Published 1:28 pm Saturday, June 30, 2018

They’re the unsung heroes of society. Day in and day out they care for others, dolling out medications and treatment to the ill, extending compassion and kindness to their charges. And every now and then, one of them is singled out for their work and their passion.

Such is the case with Matt Anderson, a registered nurse at Vidant Beaufort Hospital. Anderson was selected as this year’s recipient of the DAISY Award for Extraordinary Nurses, an honor recognizing nurses who provide a level of care beyond the norm. The Vidant Medical System awards the DAISY each year through submitted nominations — the awards are judged by a committee which neither knows the name of the person nominated nor the hospital where that person works. It was started in 1999 by the family of Patrick Barnes, whose nurses’ compassion and dedication inspired the family to create the program, and has been adopted by medical systems worldwide.

“I’m really super-humbled,” Anderson said of the award. “It’s shocking.”

It’s less shocking to the people who work with Anderson.

Anderson was nominated by Leanne Fulcher, Vidant Beaufort clinical informatics EHR coordinator, because of the treatment her mother received from Anderson during three hospitalizations and two rehab stints.

“Matt just picked up and developed a relationship with her. He treated her like an important person. He’d come by and visit when he didn’t have to; he came by and spoke to her on her last trip home. It made it emotional and appreciated,” Fulcher said.

For Anderson, the one-on-one relationship building is part of his job, but, more importantly, it’s part of who he is.

“At the end of the day, it’s not all about medicine,” Anderson said. “It’s easy to develop an idea about care, and form a judgment about care, but when you talk to them, you find out it should be completely different.”

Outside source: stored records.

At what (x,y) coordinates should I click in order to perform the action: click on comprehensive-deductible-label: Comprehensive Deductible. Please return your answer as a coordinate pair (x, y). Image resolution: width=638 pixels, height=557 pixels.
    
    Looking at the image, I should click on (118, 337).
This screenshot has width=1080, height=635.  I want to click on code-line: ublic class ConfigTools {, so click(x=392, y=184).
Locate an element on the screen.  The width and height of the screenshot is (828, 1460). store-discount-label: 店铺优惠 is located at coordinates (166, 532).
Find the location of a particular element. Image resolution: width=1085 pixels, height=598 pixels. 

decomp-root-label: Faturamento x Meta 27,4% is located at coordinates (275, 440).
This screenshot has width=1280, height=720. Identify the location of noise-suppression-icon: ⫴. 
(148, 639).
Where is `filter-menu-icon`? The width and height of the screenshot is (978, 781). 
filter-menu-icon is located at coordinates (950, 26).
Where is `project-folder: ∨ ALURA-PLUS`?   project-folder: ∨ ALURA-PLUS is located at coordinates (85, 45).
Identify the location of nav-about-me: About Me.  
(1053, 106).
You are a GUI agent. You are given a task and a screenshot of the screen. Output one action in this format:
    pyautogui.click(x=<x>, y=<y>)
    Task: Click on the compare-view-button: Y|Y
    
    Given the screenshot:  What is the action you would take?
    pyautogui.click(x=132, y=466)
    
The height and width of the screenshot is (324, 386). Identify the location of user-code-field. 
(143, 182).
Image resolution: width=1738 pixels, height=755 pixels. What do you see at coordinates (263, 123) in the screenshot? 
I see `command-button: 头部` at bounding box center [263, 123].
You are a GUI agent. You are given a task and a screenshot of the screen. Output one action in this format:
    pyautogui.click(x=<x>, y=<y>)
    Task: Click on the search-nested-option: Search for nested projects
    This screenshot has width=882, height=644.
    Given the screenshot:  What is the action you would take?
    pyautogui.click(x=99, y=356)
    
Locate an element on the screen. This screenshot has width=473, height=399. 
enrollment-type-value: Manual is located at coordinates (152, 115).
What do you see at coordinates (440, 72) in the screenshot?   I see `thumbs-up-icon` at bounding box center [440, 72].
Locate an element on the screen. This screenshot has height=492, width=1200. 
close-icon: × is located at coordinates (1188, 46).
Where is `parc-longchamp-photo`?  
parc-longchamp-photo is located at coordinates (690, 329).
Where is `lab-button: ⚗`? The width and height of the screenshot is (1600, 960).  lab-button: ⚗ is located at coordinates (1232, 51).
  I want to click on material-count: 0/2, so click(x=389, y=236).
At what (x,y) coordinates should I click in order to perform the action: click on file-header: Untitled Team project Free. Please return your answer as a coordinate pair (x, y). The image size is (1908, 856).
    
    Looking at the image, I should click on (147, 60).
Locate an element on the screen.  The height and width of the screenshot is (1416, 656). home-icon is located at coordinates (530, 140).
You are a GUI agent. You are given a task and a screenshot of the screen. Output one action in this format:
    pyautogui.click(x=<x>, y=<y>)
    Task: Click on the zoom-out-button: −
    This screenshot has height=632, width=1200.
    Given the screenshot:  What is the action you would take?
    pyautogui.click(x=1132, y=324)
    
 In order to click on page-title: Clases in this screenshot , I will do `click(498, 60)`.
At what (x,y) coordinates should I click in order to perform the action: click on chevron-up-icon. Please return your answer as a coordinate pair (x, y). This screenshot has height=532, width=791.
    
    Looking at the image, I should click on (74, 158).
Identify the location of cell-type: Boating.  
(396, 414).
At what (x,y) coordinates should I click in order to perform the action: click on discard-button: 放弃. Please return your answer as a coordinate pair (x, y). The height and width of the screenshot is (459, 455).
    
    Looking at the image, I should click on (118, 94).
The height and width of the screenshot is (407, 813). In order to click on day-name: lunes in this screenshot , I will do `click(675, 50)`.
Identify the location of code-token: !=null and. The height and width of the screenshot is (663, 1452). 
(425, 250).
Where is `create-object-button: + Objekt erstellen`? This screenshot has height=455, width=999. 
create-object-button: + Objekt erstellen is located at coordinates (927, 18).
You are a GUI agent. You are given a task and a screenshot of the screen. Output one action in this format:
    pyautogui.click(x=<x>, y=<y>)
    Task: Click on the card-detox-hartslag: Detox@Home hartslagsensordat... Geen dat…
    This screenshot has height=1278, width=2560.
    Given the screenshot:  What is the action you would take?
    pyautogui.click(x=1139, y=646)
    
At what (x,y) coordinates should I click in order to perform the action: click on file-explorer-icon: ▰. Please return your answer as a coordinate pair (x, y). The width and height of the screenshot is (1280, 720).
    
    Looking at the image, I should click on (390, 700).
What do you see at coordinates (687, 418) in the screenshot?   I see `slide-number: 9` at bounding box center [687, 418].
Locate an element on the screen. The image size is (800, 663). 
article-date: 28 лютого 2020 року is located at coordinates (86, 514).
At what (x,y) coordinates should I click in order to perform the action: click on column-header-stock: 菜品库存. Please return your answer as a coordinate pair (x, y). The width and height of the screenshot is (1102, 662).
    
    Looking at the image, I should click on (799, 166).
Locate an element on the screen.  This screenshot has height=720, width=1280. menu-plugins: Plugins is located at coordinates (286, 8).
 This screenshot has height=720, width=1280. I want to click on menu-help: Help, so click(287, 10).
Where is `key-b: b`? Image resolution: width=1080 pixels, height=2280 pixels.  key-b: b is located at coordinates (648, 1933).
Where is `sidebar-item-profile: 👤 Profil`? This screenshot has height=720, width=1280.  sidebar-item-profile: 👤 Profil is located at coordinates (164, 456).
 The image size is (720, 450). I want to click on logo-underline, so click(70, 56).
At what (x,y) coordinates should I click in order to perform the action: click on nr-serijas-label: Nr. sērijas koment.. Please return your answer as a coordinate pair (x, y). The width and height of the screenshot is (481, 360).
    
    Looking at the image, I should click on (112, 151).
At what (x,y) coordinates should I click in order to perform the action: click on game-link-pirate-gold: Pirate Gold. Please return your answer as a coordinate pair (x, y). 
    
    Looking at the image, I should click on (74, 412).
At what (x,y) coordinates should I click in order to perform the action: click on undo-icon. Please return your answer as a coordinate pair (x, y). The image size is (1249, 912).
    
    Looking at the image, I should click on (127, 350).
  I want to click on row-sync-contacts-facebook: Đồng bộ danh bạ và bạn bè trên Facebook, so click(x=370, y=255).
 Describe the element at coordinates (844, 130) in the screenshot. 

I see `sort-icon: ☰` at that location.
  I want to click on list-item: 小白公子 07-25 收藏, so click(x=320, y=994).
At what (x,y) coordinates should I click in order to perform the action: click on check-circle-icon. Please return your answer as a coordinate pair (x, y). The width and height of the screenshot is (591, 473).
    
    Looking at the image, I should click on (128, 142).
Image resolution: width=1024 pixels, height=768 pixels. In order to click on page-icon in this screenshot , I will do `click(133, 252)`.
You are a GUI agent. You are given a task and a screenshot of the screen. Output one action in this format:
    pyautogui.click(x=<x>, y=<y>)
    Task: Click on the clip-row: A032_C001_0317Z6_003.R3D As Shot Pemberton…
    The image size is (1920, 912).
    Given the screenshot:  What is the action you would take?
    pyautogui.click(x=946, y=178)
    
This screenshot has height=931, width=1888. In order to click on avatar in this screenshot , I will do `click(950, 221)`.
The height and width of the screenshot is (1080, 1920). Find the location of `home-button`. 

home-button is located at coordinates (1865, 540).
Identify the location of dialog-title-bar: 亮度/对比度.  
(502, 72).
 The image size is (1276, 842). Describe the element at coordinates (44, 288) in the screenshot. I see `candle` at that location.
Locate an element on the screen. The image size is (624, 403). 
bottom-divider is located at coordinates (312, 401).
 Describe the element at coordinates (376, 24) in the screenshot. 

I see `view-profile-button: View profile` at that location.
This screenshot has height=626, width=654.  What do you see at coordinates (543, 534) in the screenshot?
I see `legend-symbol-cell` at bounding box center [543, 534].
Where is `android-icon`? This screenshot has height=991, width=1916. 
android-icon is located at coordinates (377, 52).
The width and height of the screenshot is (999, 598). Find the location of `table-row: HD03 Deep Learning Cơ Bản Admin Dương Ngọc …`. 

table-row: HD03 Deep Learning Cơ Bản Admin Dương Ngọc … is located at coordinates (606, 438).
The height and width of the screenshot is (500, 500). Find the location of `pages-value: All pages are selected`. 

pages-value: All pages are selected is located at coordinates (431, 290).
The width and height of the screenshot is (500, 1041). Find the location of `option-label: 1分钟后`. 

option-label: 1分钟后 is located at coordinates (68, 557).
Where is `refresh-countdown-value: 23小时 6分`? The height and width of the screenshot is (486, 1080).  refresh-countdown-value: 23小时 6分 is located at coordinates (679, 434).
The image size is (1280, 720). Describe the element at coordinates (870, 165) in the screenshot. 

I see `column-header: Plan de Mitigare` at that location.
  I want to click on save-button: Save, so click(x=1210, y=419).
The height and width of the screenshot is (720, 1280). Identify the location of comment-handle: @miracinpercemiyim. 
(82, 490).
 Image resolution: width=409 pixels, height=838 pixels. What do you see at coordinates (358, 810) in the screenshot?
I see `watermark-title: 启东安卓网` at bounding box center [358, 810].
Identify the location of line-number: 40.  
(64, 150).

“He respected her. He listened to her,” Fulcher said.

Anderson extends the same courtesy to family visiting his patients, offering them help with anything they might need while visiting their loved ones, Fulcher said. In many ways, such attentive service is a tradition: Anderson’s mother worked at Vidant Beaufort, as did his grandmother for 30 years. When he started attending Beaufort County Community College, he naturally gravitated toward the profession.

“I fell in love with anatomy and physiology,” he said.

It was his BCCC professor Catherine Gouge, a 27-year-old MD with creation of the National Flu Model on her resume, who inspired Anderson to become a nurse. After graduation, he became part of Vidant Beaufort’s New Grad Cohort Program, in which new nurses rotate through departments for a year to find their calling. For Anderson, that was the 2-East Surgical Unit.

“I found my niche. I’m a wound freak. I like wounds, incisions, surgeries — that’s what I like,” he laughed.

He also found something else at 2-East: inspiration in the form of fellow nurse Marty Overholt.

“He mentored Matt. Matt gives him credit for shaping him into the nurse he is today,” said Anderson’s wife, Kayla, who also works at Vidant Beaufort as an education instructor.

These two nurses introduce the next generation of boys to career possibilities, according to Pam Shadle, Vidant Beaufort’s director of marketing and community outreach and development.

“We don’t have many male nurses, but we’re starting to get more,” Shadle said. “I think Matt and others like him are good role models.”

Though already role model for children and a role model for fellow nurses, Anderson said the award comes as another form of inspiration.

“It makes me want to do better. It makes me realize you touch your patients and their families (too),” Anderson said. “It’s not hard to be nice to people — it’s hard to be mean.”